Stored items:
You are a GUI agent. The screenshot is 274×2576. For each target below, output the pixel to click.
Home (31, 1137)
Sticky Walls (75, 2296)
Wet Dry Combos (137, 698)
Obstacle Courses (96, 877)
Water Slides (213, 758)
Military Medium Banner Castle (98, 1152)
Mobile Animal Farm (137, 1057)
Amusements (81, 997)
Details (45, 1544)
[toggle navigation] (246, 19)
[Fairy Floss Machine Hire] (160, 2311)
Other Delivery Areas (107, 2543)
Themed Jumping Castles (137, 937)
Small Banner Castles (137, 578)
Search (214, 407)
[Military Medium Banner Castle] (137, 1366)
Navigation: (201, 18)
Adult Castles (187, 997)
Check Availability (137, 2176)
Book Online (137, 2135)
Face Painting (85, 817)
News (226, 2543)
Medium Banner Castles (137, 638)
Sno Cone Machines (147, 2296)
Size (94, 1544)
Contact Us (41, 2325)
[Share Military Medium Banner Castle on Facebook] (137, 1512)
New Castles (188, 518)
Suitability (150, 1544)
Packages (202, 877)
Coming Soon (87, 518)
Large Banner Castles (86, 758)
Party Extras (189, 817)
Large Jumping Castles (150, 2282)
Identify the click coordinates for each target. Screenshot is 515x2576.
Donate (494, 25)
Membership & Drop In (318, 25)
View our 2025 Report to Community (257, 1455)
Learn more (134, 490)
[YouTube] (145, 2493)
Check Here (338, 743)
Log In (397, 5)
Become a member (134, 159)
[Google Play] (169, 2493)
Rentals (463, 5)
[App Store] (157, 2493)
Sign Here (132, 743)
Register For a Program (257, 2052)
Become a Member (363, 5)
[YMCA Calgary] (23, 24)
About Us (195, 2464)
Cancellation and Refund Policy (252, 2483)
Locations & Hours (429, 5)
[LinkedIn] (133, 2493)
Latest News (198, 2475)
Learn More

What you will do: Could you print every record above exactly as it appears?

Output:
You are a GUI agent. The screenshot is 274×2576. For each target below, output the pixel to click.
Home (31, 1137)
Sticky Walls (75, 2296)
Wet Dry Combos (137, 698)
Obstacle Courses (96, 877)
Water Slides (213, 758)
Military Medium Banner Castle (98, 1152)
Mobile Animal Farm (137, 1057)
Amusements (81, 997)
Details (45, 1544)
[toggle navigation] (246, 19)
[Fairy Floss Machine Hire] (160, 2311)
Other Delivery Areas (107, 2543)
Themed Jumping Castles (137, 937)
Small Banner Castles (137, 578)
Search (214, 407)
[Military Medium Banner Castle] (137, 1366)
Navigation: (201, 18)
Adult Castles (187, 997)
Check Availability (137, 2176)
Book Online (137, 2135)
Face Painting (85, 817)
News (226, 2543)
Medium Banner Castles (137, 638)
Sno Cone Machines (147, 2296)
Size (94, 1544)
Contact Us (41, 2325)
[Share Military Medium Banner Castle on Facebook] (137, 1512)
New Castles (188, 518)
Suitability (150, 1544)
Packages (202, 877)
Coming Soon (87, 518)
Large Banner Castles (86, 758)
Party Extras (189, 817)
Large Jumping Castles (150, 2282)
Identify the click coordinates for each target. Screenshot is 515x2576.
Donate (494, 25)
Membership & Drop In (318, 25)
View our 2025 Report to Community (257, 1455)
Learn more (134, 490)
[YouTube] (145, 2493)
Check Here (338, 743)
Log In (397, 5)
Become a member (134, 159)
[Google Play] (169, 2493)
Rentals (463, 5)
[App Store] (157, 2493)
Sign Here (132, 743)
Register For a Program (257, 2052)
Become a Member (363, 5)
[YMCA Calgary] (23, 24)
About Us (195, 2464)
Cancellation and Refund Policy (252, 2483)
Locations & Hours (429, 5)
[LinkedIn] (133, 2493)
Latest News (198, 2475)
Learn More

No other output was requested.